*DIRECTIVE*. Output the listing from its first line through the line containing "Looking at the screenshot, I should [x=96, y=334].", inclusive, as a Markdown table with the columns Row and Line, numbering each row and skipping blank lines.

═════ MATERIAL ═════

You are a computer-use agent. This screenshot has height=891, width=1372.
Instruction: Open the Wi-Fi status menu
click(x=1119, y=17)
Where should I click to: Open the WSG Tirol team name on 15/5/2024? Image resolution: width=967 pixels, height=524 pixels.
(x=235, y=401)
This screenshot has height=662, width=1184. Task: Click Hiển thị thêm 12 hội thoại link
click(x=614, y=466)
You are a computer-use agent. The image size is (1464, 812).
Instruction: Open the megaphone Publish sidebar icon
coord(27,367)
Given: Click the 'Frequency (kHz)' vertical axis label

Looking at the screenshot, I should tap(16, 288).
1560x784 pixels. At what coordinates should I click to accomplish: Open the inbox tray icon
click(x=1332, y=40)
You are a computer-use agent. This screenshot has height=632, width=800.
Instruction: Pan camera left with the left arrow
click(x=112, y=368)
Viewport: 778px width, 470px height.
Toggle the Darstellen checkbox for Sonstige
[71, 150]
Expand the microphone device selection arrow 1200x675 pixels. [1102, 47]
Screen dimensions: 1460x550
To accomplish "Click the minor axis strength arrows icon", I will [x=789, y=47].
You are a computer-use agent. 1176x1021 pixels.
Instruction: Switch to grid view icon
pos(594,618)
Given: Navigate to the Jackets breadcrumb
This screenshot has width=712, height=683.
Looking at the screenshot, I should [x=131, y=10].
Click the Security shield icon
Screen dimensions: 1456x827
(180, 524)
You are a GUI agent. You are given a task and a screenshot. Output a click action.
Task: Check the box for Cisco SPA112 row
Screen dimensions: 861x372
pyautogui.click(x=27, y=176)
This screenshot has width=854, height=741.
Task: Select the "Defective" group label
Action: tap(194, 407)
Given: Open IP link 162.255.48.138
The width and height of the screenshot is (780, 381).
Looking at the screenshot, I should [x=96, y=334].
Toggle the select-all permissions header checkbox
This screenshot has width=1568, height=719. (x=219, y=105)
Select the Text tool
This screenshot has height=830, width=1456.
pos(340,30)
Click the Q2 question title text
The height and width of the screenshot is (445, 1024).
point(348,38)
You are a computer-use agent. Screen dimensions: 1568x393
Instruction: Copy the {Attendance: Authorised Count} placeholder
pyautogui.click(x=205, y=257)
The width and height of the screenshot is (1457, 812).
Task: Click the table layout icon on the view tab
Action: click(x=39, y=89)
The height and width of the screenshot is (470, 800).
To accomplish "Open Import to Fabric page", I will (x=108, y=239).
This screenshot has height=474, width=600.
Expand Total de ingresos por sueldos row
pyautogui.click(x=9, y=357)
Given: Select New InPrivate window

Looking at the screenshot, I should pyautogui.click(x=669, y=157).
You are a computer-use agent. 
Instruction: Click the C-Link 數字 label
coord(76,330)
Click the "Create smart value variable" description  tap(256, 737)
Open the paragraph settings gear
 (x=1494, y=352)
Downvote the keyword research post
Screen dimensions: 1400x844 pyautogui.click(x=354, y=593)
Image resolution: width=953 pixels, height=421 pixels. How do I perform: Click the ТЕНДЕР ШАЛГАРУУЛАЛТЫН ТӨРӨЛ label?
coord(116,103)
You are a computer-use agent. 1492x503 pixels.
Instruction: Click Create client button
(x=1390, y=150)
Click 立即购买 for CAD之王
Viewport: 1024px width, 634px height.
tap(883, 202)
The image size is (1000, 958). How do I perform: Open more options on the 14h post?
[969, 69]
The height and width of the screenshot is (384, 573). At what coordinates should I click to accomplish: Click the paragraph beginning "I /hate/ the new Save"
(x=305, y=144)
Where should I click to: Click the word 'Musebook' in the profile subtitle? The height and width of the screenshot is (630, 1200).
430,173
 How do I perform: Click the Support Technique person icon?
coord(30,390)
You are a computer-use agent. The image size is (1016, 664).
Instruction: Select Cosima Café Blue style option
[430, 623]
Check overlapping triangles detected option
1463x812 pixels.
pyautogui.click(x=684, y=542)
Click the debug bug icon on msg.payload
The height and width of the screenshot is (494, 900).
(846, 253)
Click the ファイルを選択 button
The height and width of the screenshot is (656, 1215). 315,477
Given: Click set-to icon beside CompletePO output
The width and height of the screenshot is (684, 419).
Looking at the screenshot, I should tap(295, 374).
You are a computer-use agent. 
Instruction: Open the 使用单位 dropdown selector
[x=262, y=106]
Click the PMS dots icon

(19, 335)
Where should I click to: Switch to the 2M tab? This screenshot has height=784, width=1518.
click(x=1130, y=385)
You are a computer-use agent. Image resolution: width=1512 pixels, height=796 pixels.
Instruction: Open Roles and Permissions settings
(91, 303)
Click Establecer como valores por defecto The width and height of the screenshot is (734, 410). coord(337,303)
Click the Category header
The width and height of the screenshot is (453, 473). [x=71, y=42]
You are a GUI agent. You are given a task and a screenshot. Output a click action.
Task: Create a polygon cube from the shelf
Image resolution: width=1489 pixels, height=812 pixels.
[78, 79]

═════

*CORRECT RESPONSE*.
| Row | Line |
|---|---|
| 1 | You are a computer-use agent. This screenshot has height=891, width=1372. |
| 2 | Instruction: Open the Wi-Fi status menu |
| 3 | click(x=1119, y=17) |
| 4 | Where should I click to: Open the WSG Tirol team name on 15/5/2024? Image resolution: width=967 pixels, height=524 pixels. |
| 5 | (x=235, y=401) |
| 6 | This screenshot has height=662, width=1184. Task: Click Hiển thị thêm 12 hội thoại link |
| 7 | click(x=614, y=466) |
| 8 | You are a computer-use agent. The image size is (1464, 812). |
| 9 | Instruction: Open the megaphone Publish sidebar icon |
| 10 | coord(27,367) |
| 11 | Given: Click the 'Frequency (kHz)' vertical axis label |
| 12 | Looking at the screenshot, I should tap(16, 288). |
| 13 | 1560x784 pixels. At what coordinates should I click to accomplish: Open the inbox tray icon |
| 14 | click(x=1332, y=40) |
| 15 | You are a computer-use agent. This screenshot has height=632, width=800. |
| 16 | Instruction: Pan camera left with the left arrow |
| 17 | click(x=112, y=368) |
| 18 | Viewport: 778px width, 470px height. |
| 19 | Toggle the Darstellen checkbox for Sonstige |
| 20 | [71, 150] |
| 21 | Expand the microphone device selection arrow 1200x675 pixels. [1102, 47] |
| 22 | Screen dimensions: 1460x550 |
| 23 | To accomplish "Click the minor axis strength arrows icon", I will [x=789, y=47]. |
| 24 | You are a computer-use agent. 1176x1021 pixels. |
| 25 | Instruction: Switch to grid view icon |
| 26 | pos(594,618) |
| 27 | Given: Navigate to the Jackets breadcrumb |
| 28 | This screenshot has width=712, height=683. |
| 29 | Looking at the screenshot, I should [x=131, y=10]. |
| 30 | Click the Security shield icon |
| 31 | Screen dimensions: 1456x827 |
| 32 | (180, 524) |
| 33 | You are a GUI agent. You are given a task and a screenshot. Output a click action. |
| 34 | Task: Check the box for Cisco SPA112 row |
| 35 | Screen dimensions: 861x372 |
| 36 | pyautogui.click(x=27, y=176) |
| 37 | This screenshot has width=854, height=741. |
| 38 | Task: Select the "Defective" group label |
| 39 | Action: tap(194, 407) |
| 40 | Given: Open IP link 162.255.48.138 |
| 41 | The width and height of the screenshot is (780, 381). |
| 42 | Looking at the screenshot, I should [x=96, y=334]. |